Nominee-registered shares
For shareholders who have their shares nominee-registered through a bank or other nominee, the following applies in order to be entitled to participate in the EGM. In addition to giving notice of participation, such shareholder must re-register its shares in its own name so that the shareholder is registered in the share register maintained by Euroclear Sweden AB as of the record date Monday November 11, 2024. Such re-registration may be temporary (so-called voting rights registration). Shareholders who wish to register their shares in their own name must, in accordance with the respective nominee’s routines, request that the nominee make such registration. Voting rights registration that has been completed by the nominee no later than Wednesday November 13, 2024, will be considered when preparing the share register.
Proposed Agenda
- Opening of the meeting and election of chairperson
- Establishment and approval of the voting list
- Approval of the agenda
- Election of one or two persons to verify the minutes
- Determination of whether the meeting has been duly convened
- Determination of the number of board members
- Election of new board member
- Closing of the meeting
Proposed resolutions
Item 1 – Election of chairperson
The board of directors proposes that lawyer Per Hedman from Cirio Advokatbyrå, or in his absence, a person appointed by the board of directors, should be appointed as chairperson of the EGM.

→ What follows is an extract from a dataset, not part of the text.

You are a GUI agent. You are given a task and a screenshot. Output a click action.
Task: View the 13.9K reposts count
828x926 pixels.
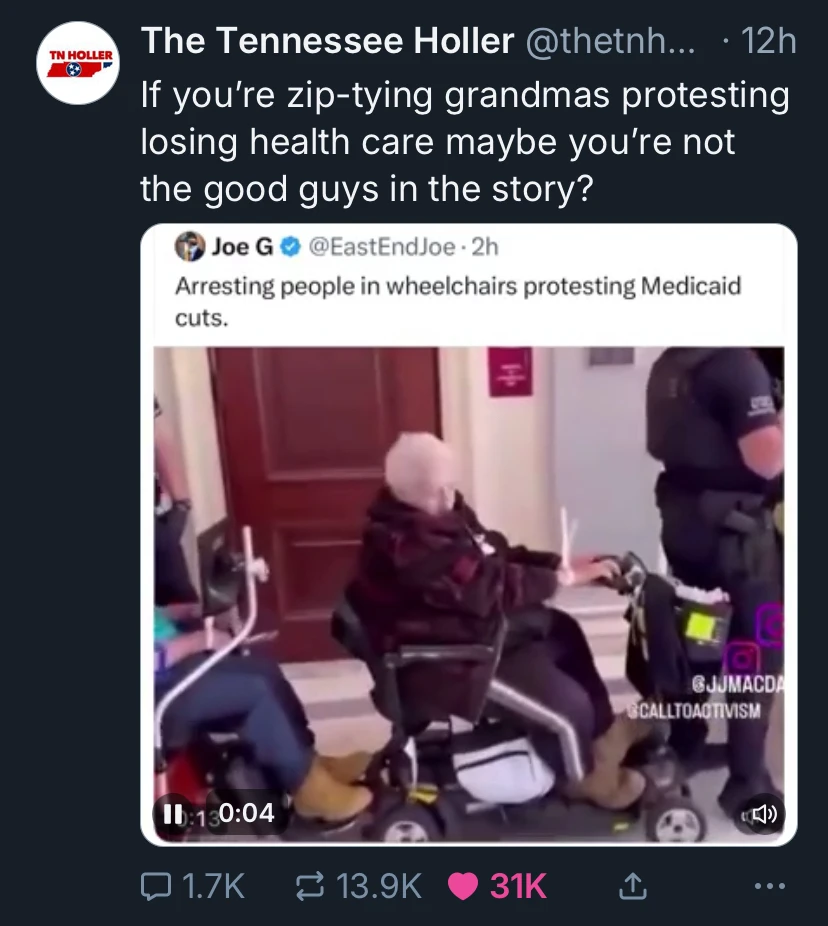click(x=379, y=886)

Item 6 – 7 – Determination of the number of board members and election of new board member
The shareholder Elementa, who controls approximately 18.5 percent of the total number of shares and votes in the Company, has requested that the board of directors convene an EGM to appoint a representative to the Company’s board of directors, nominated by Elementa. Elementa proposes that the board of directors shall consist of six (6) board members until the next annual general meeting and that Ludvig Blomqvist is elected as new board member.
Ludvig is a Swedish business lawyer focused on M&A, finance and financial regulation. He has previously served on the board of several companies including companies authorised by and under the supervision of the Swedish Financial Supervisory Authority (FI). Ludvig has previous experience as a partner and attorney at law at large multinational law firms working with private and public M&A and financial transactions as an advisor to financial institutions, PE sponsors and venture capital investors. Ludvig holds an LL.M. from Stockholm University and a M.Sc. in Industrial Management from KTH.

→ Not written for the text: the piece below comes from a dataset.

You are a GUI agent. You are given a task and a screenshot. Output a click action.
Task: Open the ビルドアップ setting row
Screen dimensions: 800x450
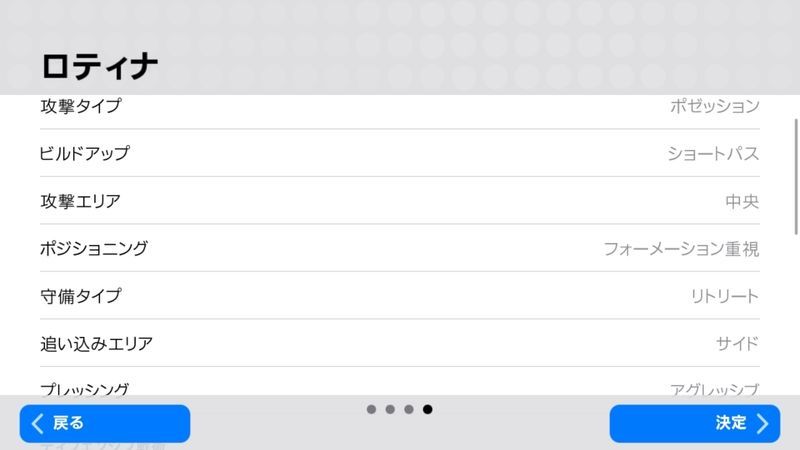[x=399, y=153]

Elementa’s proposal is supported by the shareholders Hanover Investors and Ulrich Boyer. This means that the Company’s three largest shareholders, together controlling approximately 56.2 percent of the total number of shares and votes in the Company, support the proposal.
Disclosure at the EGM
The shareholders have the right to request that the board of directors and the CEO provide information about conditions that may impact the assessment of an item on the agenda for the EGM. The board of directors and the CEO must provide such information at the EGM if it may be done without material harm to the Company.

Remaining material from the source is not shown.